Lack of functional expertise
Another driver is the simple fact that many founders do not have deep experience across every function they oversee. A CEO might be brilliant at fundraising or sales, but have limited exposure to marketing strategy, product discovery or operational systems. Now, instead of leaning into the expertise they hired for, most rely on instinct because instinct is familiar, and expertise feels risky when you cannot fully evaluate it.
This is how you end up with marketing decisions driven by personal taste, product decisions driven by gut feeling, and operational choices made because “this worked somewhere else.”
Hero-founder bias
The Nigerian tech ecosystem plays a role, too. We celebrate founders as visionaries, disruptors, and lone geniuses who carried companies on their backs. Over time, that narrative creates an imbalance where the founder’s opinion is treated as inherently superior, even when it falls outside their area of strength.
Questioning an idea can be considered disloyalty, and offering an alternative can be seen as ego. In such environments, expertise loses its weight while proximity to power gains.
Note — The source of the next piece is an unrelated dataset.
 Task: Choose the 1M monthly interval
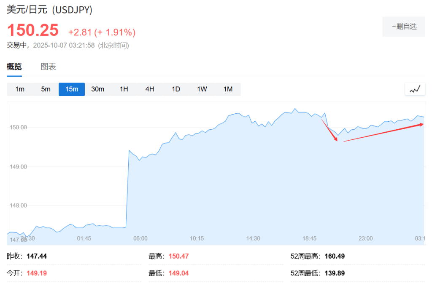click(228, 89)
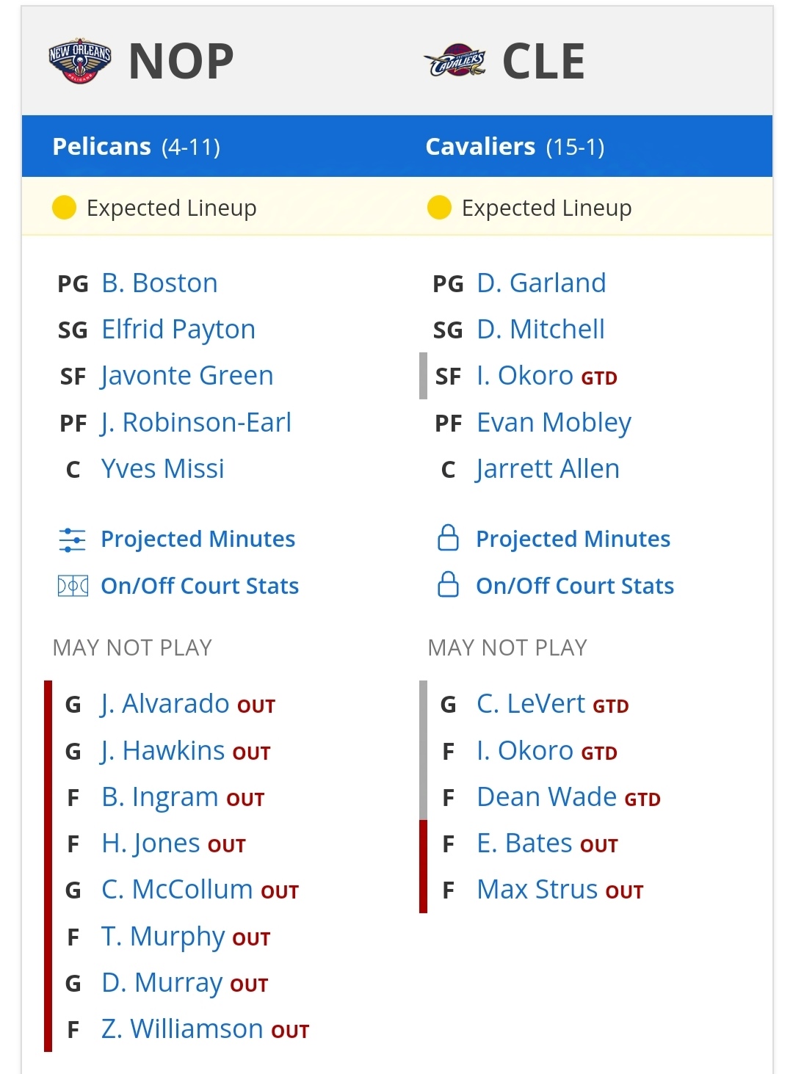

Cultural inheritance from traditional workplaces
Many Nigerians grew up in schools, homes, and offices where hierarchy was unquestionable, and authority was rarely challenged. You did not debate your boss; you complied, and you hoped your obedience would be rewarded.
When people from these systems build startups, they often recreate what they know, even when they believe they are building something modern. The titles may be new and the offices more relaxed, but the power dynamics remain familiar. The result is a startup that looks innovative on the outside but operates like a traditional organisation on the inside.
How can you navigate the oga-led culture?
Working under oga-led leadership can feel disempowering. Still, there are ways to influence decisions, earn autonomy, and protect yourself in the process. Here are these strategies:
Always defend your decisions with data
In oga-led environments, data is your strongest form of protection. When a decision is backed by data, it becomes harder to reduce it to “your idea” or “your preference.”
Here is what this looks like in practice:
- Use numbers instead of emotion when explaining your position, even when the decision feels personal or the stakes are high.
- Reference past performance so you are not arguing in hypotheticals, but pointing to what has already happened inside the business.
- Bring in benchmarks to show how similar companies approach the same problem, especially in markets the founder respects.
- Propose experiments rather than absolutes, because small tests feel safer and reduce resistance.
When presenting your thinking, structure matters as much as substance. A clear narrative makes it easier for decision makers to follow your logic and harder for them to dismiss it outright. A simple framework that works well:
- Data: What you are seeing, measured clearly and without interpretation.
- Insight: What that data suggests, based on patterns, trends, or anomalies.
- Recommended action: What you believe should be done next and why it logically follows.
- Expected outcome: What success looks like and how it will be measured.
This approach does two important things at once. It shows respect for the founder’s role as the final decision maker, while also asserting your credibility as a professional who thinks beyond instinct.
Learn to frame your ideas like a founder
Founders are constantly weighing trade-offs around risk, cash, and speed, even when those calculations are not visible in meetings. They are asking what could break, what money is exposed, and whether a decision will move the company forward fast enough to justify the effort.
When your ideas are provided within those constraints, they stop sounding like suggestions and start reading as decisions that serve the business.
Before you present an idea, pressure-test it as a founder would:
- What are the real risks if this fails, and how contained are they?
- What is the short-term impact on cash, spend, or revenue?
- What changes for the customer if this works, and how noticeable is that change?
- How quickly can impact be measured, and what signals confirm progress?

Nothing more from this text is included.